──────── Exercise text

Peekaboom draws plenty of participants
Peekaboom, the new two-player Internet game featured in a story last Monday, already looks to be a success ("CMU online game will be used to help teach computers to see," 8/1/05).
The game, developed by Luis von Ahn, a doctoral student at Carnegie Mellon University, is designed to produce images in which an object is highlighted and identified. These image/word pairs, or annotations, are used by computer scientists to train computers to see.
In the three days following Monday's article about Peekaboom, 6,700 people registered on the Peekaboom site and, by midnight Wednesday, more than 250,000 annotations had been generated. Some players had played for 10 hours or more.
"This is [I am pretty sure] by far the largest database for training computer vision algorithms in the world [and] it only took three days," von Ahn said. The quality of the annotations is still being evaluated, he noted, but the quantity of results and the number of hours people have spent playing seem to be good omens.

────────────────

▶ [What to do]
(1) Answer these questions on the Peekaboom article:
(a) Who developed the game?
(b) How many people registered on the Peekaboom site in the three days after Monday's article?
(c) According to von Ahn, what aspect of the annotations is still being evaluated?
(2) Write out the passage of the Peekaboom article starting at "The game, developed" and ending at "be good omens.".

──────── Record extracts

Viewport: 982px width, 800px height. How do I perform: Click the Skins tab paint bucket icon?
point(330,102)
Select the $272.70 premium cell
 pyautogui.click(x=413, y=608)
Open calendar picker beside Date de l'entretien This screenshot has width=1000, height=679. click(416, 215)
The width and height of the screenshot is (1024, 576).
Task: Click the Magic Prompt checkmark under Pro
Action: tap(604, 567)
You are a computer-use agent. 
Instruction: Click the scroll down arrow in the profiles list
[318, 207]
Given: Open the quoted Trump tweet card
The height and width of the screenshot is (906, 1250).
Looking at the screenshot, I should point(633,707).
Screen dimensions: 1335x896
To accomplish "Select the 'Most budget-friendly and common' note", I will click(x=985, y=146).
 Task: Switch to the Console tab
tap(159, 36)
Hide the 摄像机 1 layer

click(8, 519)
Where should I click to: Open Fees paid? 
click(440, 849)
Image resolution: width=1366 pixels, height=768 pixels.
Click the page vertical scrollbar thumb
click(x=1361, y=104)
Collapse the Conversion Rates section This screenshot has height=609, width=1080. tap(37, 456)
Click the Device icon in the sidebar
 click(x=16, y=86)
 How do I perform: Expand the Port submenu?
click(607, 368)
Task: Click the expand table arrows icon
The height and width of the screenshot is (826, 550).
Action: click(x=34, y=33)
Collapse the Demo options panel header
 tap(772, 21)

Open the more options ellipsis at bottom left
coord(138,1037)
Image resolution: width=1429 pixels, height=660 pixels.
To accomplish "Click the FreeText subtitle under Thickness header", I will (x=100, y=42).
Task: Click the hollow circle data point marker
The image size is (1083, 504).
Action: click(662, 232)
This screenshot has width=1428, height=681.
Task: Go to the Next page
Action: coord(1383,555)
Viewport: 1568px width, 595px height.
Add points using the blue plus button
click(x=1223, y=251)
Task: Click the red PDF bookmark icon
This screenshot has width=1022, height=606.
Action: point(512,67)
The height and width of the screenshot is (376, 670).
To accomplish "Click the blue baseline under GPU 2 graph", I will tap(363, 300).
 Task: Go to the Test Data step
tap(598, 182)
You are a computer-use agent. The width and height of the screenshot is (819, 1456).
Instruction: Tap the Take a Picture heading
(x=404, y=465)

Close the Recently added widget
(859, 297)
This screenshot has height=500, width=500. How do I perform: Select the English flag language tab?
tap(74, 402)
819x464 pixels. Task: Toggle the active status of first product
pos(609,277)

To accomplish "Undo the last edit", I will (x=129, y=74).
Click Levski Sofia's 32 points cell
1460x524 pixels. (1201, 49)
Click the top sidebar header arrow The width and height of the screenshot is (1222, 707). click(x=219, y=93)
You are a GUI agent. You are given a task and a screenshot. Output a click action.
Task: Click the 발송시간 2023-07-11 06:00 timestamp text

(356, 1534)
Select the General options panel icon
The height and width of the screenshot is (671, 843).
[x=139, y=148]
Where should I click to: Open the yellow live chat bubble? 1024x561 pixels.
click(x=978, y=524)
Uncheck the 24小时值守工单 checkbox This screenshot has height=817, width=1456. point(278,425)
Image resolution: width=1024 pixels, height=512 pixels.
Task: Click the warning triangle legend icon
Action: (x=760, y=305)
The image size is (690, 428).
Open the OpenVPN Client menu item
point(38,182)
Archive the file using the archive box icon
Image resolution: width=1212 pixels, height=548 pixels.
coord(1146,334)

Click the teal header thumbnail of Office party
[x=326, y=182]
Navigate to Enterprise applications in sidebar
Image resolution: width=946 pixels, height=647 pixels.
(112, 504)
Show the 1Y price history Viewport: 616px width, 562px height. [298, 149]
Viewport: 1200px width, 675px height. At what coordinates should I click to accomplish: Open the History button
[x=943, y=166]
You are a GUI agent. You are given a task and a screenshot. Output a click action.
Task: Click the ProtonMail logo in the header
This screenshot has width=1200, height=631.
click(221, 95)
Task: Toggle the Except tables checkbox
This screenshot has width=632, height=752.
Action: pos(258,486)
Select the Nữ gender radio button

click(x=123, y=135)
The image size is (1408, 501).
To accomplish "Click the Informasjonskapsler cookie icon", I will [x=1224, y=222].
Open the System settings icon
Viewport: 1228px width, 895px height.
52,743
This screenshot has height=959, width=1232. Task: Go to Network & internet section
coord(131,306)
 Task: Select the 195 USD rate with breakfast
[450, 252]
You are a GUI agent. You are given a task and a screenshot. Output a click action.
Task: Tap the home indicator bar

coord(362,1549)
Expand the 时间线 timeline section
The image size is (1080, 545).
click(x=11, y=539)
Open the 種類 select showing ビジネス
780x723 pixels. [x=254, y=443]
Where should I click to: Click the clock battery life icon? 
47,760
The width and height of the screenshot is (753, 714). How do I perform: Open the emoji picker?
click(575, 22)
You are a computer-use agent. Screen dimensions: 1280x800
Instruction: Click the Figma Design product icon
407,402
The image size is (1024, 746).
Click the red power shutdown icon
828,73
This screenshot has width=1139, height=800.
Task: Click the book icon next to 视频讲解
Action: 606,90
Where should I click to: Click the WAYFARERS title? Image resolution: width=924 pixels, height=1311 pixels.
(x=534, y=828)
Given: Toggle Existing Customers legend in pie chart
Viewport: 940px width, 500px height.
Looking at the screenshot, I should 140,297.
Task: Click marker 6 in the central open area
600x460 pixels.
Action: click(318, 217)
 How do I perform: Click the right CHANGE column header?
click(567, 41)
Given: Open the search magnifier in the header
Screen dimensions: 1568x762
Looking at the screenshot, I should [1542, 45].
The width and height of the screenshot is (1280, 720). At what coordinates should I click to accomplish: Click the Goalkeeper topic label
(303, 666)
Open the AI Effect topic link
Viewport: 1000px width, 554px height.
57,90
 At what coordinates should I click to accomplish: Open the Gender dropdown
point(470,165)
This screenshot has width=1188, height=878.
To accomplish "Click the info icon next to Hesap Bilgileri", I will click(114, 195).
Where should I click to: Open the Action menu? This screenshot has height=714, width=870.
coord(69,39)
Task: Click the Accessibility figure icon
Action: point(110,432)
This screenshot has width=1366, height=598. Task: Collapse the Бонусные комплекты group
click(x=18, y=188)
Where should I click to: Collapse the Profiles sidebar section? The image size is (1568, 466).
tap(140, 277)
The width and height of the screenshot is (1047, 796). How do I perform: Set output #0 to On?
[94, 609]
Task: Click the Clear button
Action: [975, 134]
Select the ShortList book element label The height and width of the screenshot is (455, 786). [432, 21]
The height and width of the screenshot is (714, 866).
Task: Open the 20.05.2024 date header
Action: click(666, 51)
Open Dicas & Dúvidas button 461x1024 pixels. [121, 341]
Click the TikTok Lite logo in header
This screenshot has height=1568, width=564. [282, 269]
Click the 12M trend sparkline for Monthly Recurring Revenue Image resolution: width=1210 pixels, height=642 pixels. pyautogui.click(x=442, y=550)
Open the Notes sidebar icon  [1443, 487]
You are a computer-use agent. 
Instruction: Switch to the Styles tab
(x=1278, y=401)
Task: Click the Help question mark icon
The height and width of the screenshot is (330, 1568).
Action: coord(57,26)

────────────────

▶ [Solutions to the tasks]
(1)
(a) Luis von Ahn, a doctoral student at Carnegie Mellon University.
(b) 6,700 people.
(c) Their quality.

(2)
The game, developed by Luis von Ahn, a doctoral student at Carnegie Mellon University, is designed to produce images in which an object is highlighted and identified. These image/word pairs, or annotations, are used by computer scientists to train computers to see.
In the three days following Monday's article about Peekaboom, 6,700 people registered on the Peekaboom site and, by midnight Wednesday, more than 250,000 annotations had been generated. Some players had played for 10 hours or more.
"This is [I am pretty sure] by far the largest database for training computer vision algorithms in the world [and] it only took three days," von Ahn said. The quality of the annotations is still being evaluated, he noted, but the quantity of results and the number of hours people have spent playing seem to be good omens.